No, no I’m not a rationalist

A continued popular thread around the internet is the self-declared righteousness of so-called rationalists: that is, people who believe that everything in the universe and outside of it can be explained only by empirical observation that accumulates facts that then, of their own volition, create some kind of unavoidable conclusion.

I have always believed that rationalists are full of the worst kind of bunk, mostly because they fail to understand just how much of their supposed rational understanding they take on faith and without the use of any kind of real rational thought. Far too often, they assume that, because someone with some kind of pre-established authority observed something and reached a conclusion because of those observations, the observer must be right, even when what the observer concluded doesn’t make much sense or fit with the conclusions caused by other clear observations.
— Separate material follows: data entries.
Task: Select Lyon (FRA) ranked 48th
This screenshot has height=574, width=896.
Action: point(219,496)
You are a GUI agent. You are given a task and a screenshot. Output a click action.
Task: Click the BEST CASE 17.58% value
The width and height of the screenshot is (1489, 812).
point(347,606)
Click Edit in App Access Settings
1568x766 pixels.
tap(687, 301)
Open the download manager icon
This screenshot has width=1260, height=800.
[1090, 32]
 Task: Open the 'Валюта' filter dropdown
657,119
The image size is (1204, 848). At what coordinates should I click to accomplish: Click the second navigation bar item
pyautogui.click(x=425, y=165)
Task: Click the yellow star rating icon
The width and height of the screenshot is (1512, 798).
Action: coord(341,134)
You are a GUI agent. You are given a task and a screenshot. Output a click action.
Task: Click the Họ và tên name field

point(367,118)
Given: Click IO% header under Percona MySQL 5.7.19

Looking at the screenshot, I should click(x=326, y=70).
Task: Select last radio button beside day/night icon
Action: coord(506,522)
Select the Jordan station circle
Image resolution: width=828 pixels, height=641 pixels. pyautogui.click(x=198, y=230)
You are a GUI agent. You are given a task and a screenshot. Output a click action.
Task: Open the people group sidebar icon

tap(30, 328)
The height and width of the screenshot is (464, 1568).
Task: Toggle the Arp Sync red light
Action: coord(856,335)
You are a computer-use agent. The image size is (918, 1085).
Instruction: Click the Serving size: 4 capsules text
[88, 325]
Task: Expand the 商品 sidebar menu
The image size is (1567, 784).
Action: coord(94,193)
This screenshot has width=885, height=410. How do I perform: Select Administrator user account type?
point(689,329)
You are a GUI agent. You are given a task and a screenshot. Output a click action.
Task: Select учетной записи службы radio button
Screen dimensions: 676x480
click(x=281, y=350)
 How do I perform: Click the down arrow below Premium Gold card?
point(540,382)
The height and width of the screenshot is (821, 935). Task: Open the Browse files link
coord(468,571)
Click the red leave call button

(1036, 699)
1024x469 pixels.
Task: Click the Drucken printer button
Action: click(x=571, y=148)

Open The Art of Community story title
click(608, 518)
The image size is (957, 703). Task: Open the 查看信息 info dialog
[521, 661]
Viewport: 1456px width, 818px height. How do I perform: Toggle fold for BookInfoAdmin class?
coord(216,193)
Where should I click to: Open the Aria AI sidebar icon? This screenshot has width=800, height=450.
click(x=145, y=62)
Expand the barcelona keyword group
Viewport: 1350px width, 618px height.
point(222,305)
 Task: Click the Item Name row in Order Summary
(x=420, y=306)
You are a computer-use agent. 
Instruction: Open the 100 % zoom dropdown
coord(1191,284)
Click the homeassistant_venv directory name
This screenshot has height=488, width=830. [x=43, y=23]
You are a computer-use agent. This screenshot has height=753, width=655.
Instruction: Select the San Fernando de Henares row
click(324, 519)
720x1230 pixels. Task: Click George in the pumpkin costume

The most disingenuous attacks launched by rationalists are against people who publicly acknowledge faith in anything but their narrow rationalist worldview. They claim, rightly so, that people who have faith, especially in God or gods or anything but–usually–science, are not rationalists and, incorrectly, that they are somehow mentally and morally deficient as a result.

Yet, in their claim, they reveal their own weakness, because they assume their own righteousness as a matter of faith. Rarely do rationalists, who often trumpet facts determine by scientific method as the source of their rationalism, know much or anything about the thinks they claim prove their belief. As I said previously, they take it on faith that the pronouncements of fellow rationalists who have observed something are sufficient proof of its existence, or even worse, that consensus about the nature of an observation is itself some kind of proof.

Human history is filled, and very often driven forward, by the failure of conclusions derived from observation and consensus to bear up under the weight of the passage of time and the arrival of new observations and conclusions. From my point of view, this historical failure of rationalism as part of ongoing human history leaves me very skeptical of basing my own worldview on rationalism alone.

I have heard it said that “faith is belief beyond reason”(1), yet even rationalists take their beliefs on faith, even if they hide that faith behind rationalist curtains. Rationalists hope–that is have faith–that current observation produces sustainable conclusions and that their own “reason is a rational motive for a belief or action”(1). Indeed, they hope for this reality beyond all evidence to the contrary, something they regularly lambaste people who hold to more traditional faith for doing.

I believe instead that faith is the assurance of things hoped for, the conviction of things not seen(2). Faith represents one of what I believe are three elements necessary in order for any thinking being to be able to function in a universe far too complex for any individual to completely comprehend. In fact, reason is one of those other elements, but only when it is tempered by the presence of philosophy–that is consistency of thinking (not even necessarily logic)–and faith.

So, consequently, I am not a rationalist because I believe that rationalism is incomplete. Without faith and philosophy, reason is a flawed system destined to fail and disappoint, just as surely as faith alone(2) or philosophy alone will produce the same result. No person is whole until they possess all of the elements of wholeness, and rationalism is not whole.

DLH

(1) “Faith is belief beyond reason. Reason is a rational motive for a belief or action…  Therefore, by definition, faith is not rational. Therefore, it CANNOT be understood by one who is logical.” –From a comment on The Daily Beast

(2) Many rationalists will whine that using the Bible to prove the validity of faith presents a circular argument that proves faith is irrational and, therefore, invalid. This argument on the part of rationalists, especially by their rabid atheist brethren, just proves how little they known about faith, Christianity, or the Bible, yet they somehow manage to take what they believe on faith and without the supposed rational understanding they claim to hold so dear.

(3) I know that many of my orthodox Protestant readers will instinctively recoil from my statement that faith alone will fail and disappoint, but this statement is not directed at the question of justification but at the whole life of a Christian, which includes justification, sanctification, and what we do (works). I think most Protestant readers will acknowledge that the life of a Christian must consist of a life of both faith and action, each given its proper place and understanding (e.g: Ephesians 2-9).